Finally, the behavior of the agent inevitably inherits biases and idiosyncrasies of the underlying LLM. Although the reflection mechanism constrains deviations from human demonstrations, residual biases in preference modeling, sentiment, or perception may still surface and influence evaluation outcomes.
Conclusion
We introduced AlignUSER, a world-model-guided framework for learning user agents from human trajectories. By modeling environment dynamics through next-state prediction and generating counterfactuals to align actions with human decisions and personas, AlignUSER brings LLM-based agents closer to real user behavior. Our experiments in shopping and recommender system evaluation scenarios demonstrate improvements in action prediction, rating, and preference alignment. Our method also exhibits a positive correlation between simulated and online A/B test outcomes. We believe that synthetic users offer a promising foundation for scalable and privacy-preserving evaluation of recommender systems, and pave the way to more realistic, controllable, and interpretable agent-based simulation frameworks.
Limitations
Although AlignUSER achieves the highest alignment with human trajectories among the evaluated baselines, several limitations must be acknowledged. First, reproducibility is constrained by the availability of human interaction logs. A few datasets used for evaluating alignment are proprietary, limiting full transparency and replication.
Second, our approach inherits the cultural, demographic, and socioeconomic biases present in large language models. Since AlignUSER relies on LLM-generated reflections and counterfactual reasoning, any underlying biases in the base model may manifest as skewed interpretations of user motives or preferences. Related to this, we occasionally observe hallucinations in world-model rollouts, for example, predicting implausible next states or misinterpreting page semantics, which can propagate into the reflective policy and yield suboptimal decisions.
Third, the effectiveness of AlignUSER is tightly coupled to the strengths and weaknesses of the underlying LLMs. Inconsistencies in reasoning quality, brittleness under distribution shift, and occasional unfounded judgments may degrade the fidelity of simulated users, particularly in sparsely covered regions of the state-action space.
Finally, the framework integrates several interacting components, world modeling, counterfactual generation, and reflection, which can make it difficult to isolate the contribution of each module.

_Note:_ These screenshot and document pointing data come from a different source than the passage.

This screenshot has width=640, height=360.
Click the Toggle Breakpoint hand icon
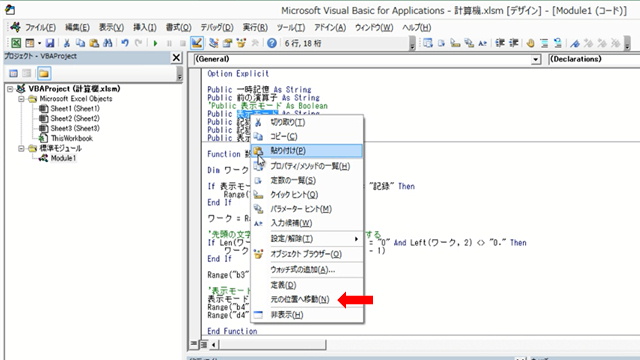(x=530, y=43)
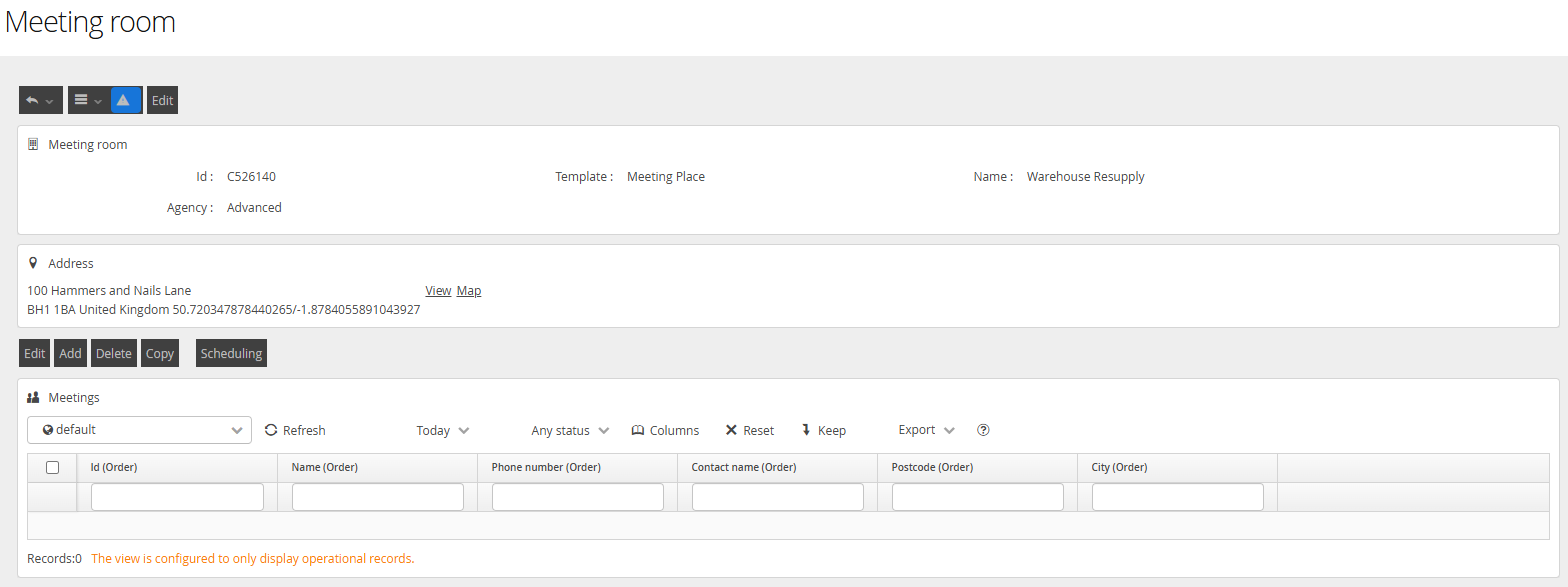The width and height of the screenshot is (1568, 587).
Task: Toggle the select-all rows checkbox
Action: (x=53, y=467)
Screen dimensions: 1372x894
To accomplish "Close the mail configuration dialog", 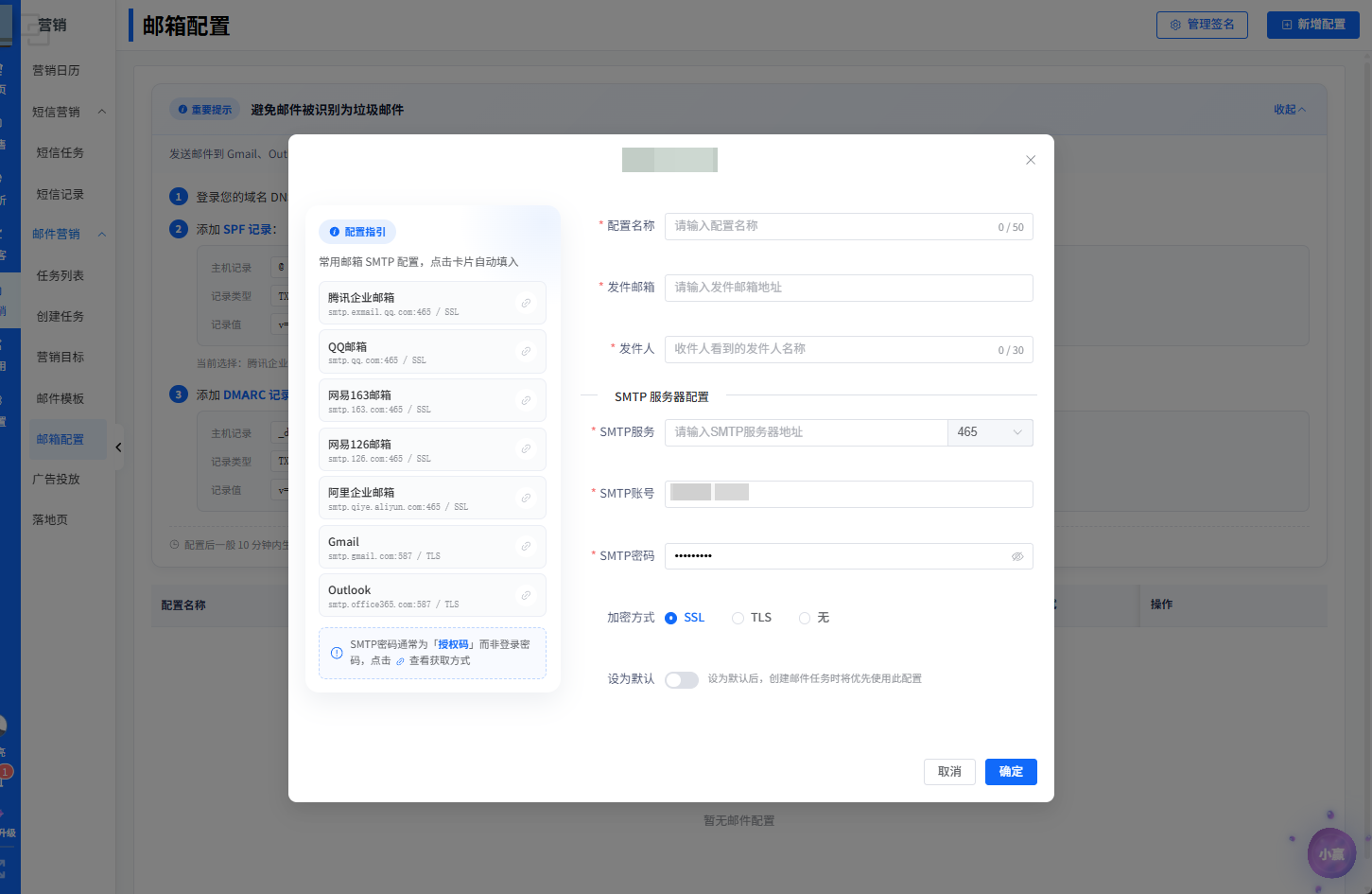I will (1031, 160).
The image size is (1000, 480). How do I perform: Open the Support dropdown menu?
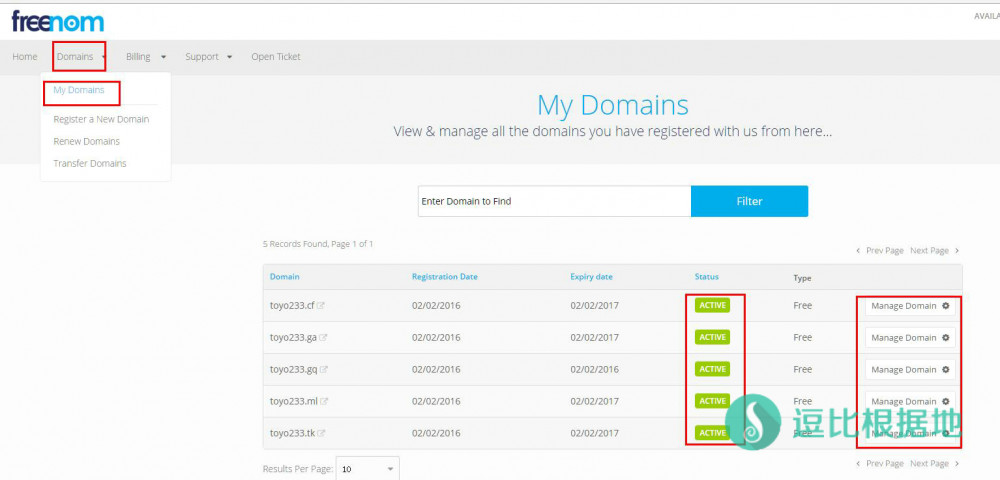click(208, 57)
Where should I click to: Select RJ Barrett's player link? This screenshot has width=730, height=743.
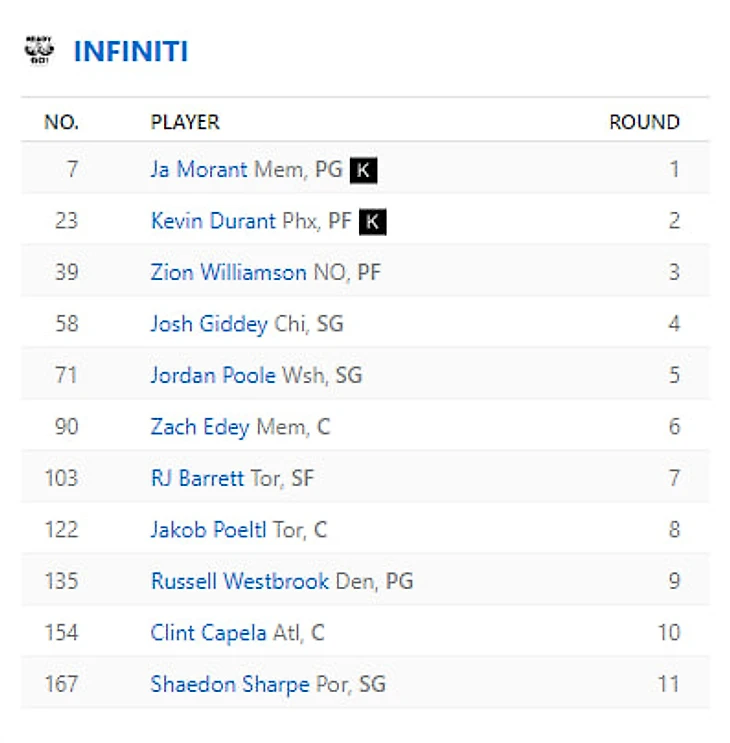(197, 478)
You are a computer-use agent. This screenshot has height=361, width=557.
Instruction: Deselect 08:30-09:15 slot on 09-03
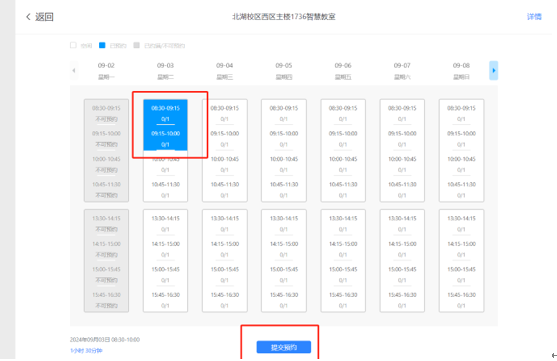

While we provide ablation studies to partially disentangle these effects, future work is needed to better understand how different training signals and architectural choices influence alignment outcomes.
Ethics Statement
This work introduces a framework for training synthetic users to support the evaluation of recommender systems. While such agents provide clear advantages in terms of scalability, cost-effectiveness, and privacy preservation, the approach raises several ethical considerations.
Synthetic user agents trained on human logs may inadvertently reproduce or amplify demographic, cultural, or socioeconomic biases present in the underlying LLMs or in the behavioral data used for world-model learning. These biases can manifest in the agentās simulated preferences or interaction patterns, potentially leading to misleading evaluation signals. In particular, biased reflections or hallucinated counterfactuals may privilege certain user groups or product categories, reinforcing unfairness in downstream recommender systems.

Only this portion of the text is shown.